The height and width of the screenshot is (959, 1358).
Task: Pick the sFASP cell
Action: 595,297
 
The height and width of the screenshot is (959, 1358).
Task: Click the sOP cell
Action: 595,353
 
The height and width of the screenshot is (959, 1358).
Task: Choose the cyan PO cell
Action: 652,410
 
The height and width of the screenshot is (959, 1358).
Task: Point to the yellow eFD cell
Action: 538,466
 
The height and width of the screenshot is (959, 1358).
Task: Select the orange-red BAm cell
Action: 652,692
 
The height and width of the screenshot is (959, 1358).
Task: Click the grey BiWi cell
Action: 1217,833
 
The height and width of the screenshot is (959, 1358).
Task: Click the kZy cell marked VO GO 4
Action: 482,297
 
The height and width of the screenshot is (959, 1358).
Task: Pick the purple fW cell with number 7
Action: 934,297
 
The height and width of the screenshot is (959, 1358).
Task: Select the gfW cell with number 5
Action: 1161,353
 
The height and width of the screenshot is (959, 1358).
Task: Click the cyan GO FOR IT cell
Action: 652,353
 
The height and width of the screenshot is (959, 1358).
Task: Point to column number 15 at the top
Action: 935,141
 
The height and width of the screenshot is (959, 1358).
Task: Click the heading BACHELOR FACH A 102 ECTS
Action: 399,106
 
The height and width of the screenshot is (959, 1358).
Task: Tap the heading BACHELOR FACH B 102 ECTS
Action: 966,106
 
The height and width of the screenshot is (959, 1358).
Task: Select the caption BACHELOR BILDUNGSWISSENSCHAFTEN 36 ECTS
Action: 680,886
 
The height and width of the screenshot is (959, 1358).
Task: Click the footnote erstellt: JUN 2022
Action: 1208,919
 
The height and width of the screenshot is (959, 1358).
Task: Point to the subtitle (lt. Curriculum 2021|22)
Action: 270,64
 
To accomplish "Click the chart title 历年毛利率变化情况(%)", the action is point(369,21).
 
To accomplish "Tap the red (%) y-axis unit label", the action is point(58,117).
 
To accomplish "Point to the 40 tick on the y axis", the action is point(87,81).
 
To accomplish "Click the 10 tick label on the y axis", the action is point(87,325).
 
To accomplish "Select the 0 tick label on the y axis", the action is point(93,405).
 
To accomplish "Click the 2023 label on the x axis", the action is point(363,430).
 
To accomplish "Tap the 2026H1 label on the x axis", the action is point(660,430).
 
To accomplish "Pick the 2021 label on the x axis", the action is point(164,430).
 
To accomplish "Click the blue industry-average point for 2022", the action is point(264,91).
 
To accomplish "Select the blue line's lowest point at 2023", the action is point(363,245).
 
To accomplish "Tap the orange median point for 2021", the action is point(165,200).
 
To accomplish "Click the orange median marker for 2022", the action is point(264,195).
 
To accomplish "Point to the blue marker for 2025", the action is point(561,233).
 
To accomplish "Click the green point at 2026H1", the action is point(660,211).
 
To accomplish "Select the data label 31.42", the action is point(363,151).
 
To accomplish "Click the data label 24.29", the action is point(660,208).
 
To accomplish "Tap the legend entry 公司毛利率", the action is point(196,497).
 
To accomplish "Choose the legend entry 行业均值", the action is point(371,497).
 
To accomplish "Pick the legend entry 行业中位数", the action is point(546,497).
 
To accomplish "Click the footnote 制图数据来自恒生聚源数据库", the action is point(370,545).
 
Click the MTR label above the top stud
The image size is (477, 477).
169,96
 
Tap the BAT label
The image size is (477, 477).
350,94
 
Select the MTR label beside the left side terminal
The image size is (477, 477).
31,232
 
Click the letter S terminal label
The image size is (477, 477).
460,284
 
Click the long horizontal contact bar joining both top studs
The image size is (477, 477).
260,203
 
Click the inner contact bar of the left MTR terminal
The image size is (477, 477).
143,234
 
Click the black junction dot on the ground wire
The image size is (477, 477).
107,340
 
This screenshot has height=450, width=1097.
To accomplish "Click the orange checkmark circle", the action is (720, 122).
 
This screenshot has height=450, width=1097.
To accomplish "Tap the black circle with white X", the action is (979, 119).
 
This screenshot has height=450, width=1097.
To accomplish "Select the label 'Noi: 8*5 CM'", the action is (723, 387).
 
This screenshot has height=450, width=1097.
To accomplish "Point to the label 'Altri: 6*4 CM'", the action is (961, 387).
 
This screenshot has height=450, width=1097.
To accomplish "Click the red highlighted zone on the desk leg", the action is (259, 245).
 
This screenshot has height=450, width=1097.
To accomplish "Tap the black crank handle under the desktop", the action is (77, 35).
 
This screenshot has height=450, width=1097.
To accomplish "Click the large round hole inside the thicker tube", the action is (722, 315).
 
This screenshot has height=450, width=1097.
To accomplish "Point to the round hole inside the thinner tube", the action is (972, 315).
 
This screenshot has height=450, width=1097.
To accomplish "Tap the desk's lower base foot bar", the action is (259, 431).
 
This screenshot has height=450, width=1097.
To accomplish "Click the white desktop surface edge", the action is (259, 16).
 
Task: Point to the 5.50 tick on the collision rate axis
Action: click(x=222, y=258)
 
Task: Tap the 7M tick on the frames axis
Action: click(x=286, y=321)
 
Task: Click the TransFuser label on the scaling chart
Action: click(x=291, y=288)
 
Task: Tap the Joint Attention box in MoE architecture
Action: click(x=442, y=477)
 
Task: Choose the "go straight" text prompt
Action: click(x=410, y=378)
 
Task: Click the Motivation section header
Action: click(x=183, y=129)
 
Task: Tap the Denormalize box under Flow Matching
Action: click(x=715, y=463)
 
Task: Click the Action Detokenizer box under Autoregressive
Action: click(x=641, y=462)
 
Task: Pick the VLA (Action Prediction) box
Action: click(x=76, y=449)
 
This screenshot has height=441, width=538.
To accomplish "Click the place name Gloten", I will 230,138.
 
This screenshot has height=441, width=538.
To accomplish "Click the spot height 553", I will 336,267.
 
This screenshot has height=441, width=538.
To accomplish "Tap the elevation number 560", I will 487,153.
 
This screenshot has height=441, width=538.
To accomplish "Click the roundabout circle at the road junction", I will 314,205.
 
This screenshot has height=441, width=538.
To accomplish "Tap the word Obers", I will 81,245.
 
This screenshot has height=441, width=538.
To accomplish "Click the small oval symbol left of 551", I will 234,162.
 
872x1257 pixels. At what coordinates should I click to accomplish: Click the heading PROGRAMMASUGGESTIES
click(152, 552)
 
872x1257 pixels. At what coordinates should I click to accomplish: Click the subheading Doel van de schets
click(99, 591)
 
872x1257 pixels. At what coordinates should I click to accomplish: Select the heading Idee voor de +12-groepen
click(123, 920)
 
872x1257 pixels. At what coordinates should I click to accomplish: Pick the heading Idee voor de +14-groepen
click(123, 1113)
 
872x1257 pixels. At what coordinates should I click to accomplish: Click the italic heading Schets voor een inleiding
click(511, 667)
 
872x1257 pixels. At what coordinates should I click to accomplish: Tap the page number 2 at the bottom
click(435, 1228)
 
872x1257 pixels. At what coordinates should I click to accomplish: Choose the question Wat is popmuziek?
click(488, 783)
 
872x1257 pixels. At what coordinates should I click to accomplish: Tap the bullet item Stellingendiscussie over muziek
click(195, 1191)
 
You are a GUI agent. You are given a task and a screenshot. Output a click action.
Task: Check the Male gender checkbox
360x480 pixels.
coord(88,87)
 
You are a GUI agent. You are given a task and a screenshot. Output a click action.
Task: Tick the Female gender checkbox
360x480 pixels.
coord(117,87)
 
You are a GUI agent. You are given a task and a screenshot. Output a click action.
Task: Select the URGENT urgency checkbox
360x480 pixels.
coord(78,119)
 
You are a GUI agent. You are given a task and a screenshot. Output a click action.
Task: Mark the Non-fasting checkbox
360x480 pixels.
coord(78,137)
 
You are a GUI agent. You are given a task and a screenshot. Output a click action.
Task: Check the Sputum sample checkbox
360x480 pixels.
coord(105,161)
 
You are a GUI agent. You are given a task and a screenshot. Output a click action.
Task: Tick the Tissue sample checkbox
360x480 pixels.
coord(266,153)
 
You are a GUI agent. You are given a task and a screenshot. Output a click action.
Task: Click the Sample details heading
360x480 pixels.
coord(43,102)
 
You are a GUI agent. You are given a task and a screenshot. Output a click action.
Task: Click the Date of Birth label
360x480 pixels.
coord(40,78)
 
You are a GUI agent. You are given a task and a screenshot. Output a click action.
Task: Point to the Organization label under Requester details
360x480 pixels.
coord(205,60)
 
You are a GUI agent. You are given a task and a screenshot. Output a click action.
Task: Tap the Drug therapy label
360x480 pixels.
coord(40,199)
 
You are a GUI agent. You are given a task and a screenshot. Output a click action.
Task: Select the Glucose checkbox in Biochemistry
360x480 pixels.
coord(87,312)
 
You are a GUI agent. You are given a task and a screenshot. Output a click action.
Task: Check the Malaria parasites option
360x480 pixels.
──────
**WRITTEN INSTRUCTION**
Please pull out the entries verbatim, starting with the line that contains "Task: Tap the Denormalize" and ending after the line that contains "coord(88,87)".

**RESPONSE**
Task: Tap the Denormalize box under Flow Matching
Action: click(x=715, y=463)
 
Task: Click the Action Detokenizer box under Autoregressive
Action: click(x=641, y=462)
 
Task: Pick the VLA (Action Prediction) box
Action: click(x=76, y=449)
 
This screenshot has height=441, width=538.
To accomplish "Click the place name Gloten", I will 230,138.
 
This screenshot has height=441, width=538.
To accomplish "Click the spot height 553", I will 336,267.
 
This screenshot has height=441, width=538.
To accomplish "Tap the elevation number 560", I will 487,153.
 
This screenshot has height=441, width=538.
To accomplish "Click the roundabout circle at the road junction", I will 314,205.
 
This screenshot has height=441, width=538.
To accomplish "Tap the word Obers", I will 81,245.
 
This screenshot has height=441, width=538.
To accomplish "Click the small oval symbol left of 551", I will 234,162.
 
872x1257 pixels. At what coordinates should I click to accomplish: Click the heading PROGRAMMASUGGESTIES
click(152, 552)
 
872x1257 pixels. At what coordinates should I click to accomplish: Click the subheading Doel van de schets
click(99, 591)
 
872x1257 pixels. At what coordinates should I click to accomplish: Select the heading Idee voor de +12-groepen
click(123, 920)
 
872x1257 pixels. At what coordinates should I click to accomplish: Pick the heading Idee voor de +14-groepen
click(123, 1113)
 
872x1257 pixels. At what coordinates should I click to accomplish: Click the italic heading Schets voor een inleiding
click(511, 667)
 
872x1257 pixels. At what coordinates should I click to accomplish: Tap the page number 2 at the bottom
click(435, 1228)
 
872x1257 pixels. At what coordinates should I click to accomplish: Choose the question Wat is popmuziek?
click(488, 783)
 
872x1257 pixels. At what coordinates should I click to accomplish: Tap the bullet item Stellingendiscussie over muziek
click(195, 1191)
 
You are a GUI agent. You are given a task and a screenshot. Output a click action.
Task: Check the Male gender checkbox
360x480 pixels.
coord(88,87)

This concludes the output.